** Opening DATASET EXTRACT block **

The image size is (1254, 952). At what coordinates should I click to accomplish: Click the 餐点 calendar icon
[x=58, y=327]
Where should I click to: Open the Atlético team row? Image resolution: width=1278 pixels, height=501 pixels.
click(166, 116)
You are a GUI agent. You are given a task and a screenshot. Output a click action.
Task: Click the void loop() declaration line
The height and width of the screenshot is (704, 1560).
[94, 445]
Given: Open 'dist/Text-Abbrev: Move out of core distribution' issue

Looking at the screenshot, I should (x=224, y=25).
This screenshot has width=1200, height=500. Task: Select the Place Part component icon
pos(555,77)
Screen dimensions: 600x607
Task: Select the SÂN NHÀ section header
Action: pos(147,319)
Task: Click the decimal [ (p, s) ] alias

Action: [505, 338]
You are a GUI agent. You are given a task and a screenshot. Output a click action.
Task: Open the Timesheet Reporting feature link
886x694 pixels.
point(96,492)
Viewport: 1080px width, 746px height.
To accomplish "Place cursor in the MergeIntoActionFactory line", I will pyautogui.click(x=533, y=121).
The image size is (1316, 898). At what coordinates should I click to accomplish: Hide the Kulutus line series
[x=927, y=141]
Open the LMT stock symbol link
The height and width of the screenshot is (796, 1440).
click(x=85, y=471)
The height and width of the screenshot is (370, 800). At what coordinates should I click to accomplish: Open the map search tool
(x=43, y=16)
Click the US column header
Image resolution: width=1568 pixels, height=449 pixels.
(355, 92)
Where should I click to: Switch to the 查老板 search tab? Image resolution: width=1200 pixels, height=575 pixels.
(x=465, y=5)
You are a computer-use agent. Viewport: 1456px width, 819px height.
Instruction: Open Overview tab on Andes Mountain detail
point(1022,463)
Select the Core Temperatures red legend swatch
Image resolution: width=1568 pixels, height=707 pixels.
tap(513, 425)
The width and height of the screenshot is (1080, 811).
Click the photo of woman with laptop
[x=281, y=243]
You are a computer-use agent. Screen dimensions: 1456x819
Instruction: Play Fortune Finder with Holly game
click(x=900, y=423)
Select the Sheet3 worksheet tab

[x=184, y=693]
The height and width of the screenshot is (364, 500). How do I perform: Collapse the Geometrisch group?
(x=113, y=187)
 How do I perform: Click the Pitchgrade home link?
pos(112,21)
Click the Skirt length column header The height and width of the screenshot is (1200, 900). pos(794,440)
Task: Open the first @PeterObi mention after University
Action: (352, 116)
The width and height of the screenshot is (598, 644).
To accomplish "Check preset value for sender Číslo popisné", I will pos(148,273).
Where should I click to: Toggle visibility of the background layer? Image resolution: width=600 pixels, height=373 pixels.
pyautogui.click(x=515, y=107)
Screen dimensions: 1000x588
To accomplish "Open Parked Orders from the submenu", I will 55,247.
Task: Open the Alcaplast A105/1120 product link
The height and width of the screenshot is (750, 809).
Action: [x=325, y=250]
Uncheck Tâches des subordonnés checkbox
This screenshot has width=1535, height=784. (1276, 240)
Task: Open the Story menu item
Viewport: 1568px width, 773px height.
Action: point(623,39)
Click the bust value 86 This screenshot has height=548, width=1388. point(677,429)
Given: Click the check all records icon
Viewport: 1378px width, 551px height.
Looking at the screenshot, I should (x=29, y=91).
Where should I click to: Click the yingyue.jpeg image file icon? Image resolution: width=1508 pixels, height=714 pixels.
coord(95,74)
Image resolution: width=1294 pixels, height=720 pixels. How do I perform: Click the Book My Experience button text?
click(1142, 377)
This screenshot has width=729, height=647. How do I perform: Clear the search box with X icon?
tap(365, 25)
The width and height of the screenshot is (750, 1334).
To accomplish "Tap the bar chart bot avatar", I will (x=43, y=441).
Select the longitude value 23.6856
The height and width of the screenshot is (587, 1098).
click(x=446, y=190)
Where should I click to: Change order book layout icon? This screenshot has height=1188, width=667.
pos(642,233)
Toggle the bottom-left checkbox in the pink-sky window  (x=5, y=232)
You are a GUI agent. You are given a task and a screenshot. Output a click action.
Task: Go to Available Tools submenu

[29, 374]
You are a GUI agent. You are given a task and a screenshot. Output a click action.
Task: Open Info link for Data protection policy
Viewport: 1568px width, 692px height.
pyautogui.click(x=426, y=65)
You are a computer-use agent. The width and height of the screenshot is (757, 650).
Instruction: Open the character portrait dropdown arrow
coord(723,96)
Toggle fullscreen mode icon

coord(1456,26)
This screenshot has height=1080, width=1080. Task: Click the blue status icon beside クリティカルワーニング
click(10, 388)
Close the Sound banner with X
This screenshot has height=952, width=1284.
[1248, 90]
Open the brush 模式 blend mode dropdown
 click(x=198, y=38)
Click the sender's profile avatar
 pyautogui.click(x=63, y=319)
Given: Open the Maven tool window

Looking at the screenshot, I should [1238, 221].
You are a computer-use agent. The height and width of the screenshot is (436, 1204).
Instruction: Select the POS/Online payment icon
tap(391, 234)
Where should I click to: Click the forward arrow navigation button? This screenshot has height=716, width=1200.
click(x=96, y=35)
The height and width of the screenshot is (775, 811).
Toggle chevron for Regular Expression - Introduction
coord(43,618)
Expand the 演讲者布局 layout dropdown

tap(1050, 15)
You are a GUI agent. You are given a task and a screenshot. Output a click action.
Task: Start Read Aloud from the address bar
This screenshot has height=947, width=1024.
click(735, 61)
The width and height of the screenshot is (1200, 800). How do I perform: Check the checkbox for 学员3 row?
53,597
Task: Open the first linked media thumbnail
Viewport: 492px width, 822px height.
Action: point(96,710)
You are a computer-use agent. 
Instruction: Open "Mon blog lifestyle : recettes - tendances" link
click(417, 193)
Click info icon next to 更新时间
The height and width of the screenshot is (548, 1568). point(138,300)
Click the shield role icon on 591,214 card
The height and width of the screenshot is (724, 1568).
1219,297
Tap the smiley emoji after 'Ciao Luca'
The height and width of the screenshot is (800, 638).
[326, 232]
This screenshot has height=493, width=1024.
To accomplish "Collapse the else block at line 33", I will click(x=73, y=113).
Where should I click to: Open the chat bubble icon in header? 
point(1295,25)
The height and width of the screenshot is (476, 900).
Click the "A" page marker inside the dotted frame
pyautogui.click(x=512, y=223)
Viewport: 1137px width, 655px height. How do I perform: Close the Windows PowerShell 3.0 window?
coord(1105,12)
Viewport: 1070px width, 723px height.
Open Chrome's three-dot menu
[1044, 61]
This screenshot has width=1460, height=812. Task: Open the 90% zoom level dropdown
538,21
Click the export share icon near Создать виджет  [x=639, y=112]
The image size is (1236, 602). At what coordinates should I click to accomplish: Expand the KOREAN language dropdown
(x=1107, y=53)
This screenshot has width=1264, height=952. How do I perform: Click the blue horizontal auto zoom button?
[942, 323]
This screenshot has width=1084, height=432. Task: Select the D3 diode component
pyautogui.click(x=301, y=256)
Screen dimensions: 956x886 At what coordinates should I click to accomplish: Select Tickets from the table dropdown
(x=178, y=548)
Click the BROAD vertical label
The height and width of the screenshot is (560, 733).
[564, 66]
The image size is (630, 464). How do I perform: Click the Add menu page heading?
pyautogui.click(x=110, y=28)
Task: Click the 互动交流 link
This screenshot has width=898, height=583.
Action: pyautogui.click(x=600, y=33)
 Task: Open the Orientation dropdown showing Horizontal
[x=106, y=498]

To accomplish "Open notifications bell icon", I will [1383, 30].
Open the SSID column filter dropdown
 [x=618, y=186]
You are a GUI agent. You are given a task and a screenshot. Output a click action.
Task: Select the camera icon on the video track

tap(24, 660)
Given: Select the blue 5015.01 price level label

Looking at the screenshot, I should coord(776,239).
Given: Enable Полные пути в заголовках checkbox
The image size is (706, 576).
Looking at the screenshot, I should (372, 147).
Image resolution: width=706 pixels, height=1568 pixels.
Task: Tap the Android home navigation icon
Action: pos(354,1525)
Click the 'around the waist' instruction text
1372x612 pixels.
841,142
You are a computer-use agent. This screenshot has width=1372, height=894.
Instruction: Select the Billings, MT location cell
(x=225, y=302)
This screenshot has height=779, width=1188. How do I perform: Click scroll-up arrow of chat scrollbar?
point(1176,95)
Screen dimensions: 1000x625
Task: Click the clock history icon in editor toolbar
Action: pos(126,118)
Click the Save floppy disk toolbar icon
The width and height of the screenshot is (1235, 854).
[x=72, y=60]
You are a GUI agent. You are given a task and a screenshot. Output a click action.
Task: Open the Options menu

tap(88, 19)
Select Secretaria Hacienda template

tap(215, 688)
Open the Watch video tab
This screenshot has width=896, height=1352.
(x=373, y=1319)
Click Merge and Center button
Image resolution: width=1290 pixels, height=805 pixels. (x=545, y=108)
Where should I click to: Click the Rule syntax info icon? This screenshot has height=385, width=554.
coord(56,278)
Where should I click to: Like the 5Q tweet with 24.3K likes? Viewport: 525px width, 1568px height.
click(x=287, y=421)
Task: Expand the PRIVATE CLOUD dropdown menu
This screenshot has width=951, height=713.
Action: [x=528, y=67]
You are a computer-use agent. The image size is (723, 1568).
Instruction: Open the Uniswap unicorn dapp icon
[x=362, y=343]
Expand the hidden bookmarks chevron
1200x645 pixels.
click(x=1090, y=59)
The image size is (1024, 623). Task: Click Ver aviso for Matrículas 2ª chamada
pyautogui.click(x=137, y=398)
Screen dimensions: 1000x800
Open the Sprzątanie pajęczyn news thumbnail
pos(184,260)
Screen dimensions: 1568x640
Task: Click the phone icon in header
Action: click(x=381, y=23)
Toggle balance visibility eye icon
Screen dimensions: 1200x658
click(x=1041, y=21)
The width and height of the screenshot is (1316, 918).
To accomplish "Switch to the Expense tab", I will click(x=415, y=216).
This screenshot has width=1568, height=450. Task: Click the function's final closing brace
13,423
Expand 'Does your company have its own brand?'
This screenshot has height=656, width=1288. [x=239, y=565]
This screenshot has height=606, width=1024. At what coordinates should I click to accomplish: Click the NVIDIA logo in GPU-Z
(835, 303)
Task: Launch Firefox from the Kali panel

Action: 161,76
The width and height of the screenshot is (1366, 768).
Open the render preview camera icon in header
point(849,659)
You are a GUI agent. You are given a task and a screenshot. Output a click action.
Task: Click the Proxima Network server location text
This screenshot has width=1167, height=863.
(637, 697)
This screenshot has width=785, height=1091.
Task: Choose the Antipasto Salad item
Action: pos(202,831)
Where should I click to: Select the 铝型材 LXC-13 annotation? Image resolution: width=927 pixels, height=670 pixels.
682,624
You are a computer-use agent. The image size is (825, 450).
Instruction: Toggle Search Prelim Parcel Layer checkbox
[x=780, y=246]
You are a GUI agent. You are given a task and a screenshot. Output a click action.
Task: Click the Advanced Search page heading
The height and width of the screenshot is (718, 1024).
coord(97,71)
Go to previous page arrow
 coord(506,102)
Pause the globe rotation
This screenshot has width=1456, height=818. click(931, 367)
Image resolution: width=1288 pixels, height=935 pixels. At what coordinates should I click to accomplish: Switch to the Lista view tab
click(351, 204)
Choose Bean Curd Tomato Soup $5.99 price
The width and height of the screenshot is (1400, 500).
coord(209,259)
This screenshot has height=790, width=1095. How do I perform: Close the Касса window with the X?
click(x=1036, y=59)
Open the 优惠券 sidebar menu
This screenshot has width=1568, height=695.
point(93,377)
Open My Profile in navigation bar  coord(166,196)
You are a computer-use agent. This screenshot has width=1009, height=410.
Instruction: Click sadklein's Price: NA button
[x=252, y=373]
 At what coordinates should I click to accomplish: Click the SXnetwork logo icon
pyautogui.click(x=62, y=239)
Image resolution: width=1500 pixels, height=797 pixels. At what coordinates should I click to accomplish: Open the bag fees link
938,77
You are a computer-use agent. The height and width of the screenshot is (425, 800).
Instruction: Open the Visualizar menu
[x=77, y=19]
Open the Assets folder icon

** Closing DATASET EXTRACT block **

EXERCISE INSTRUCTIONS
Every line of the listing that holds "computer" counts once. Say how many such lines there are, using only a number.

WRITTEN SOLUTION
10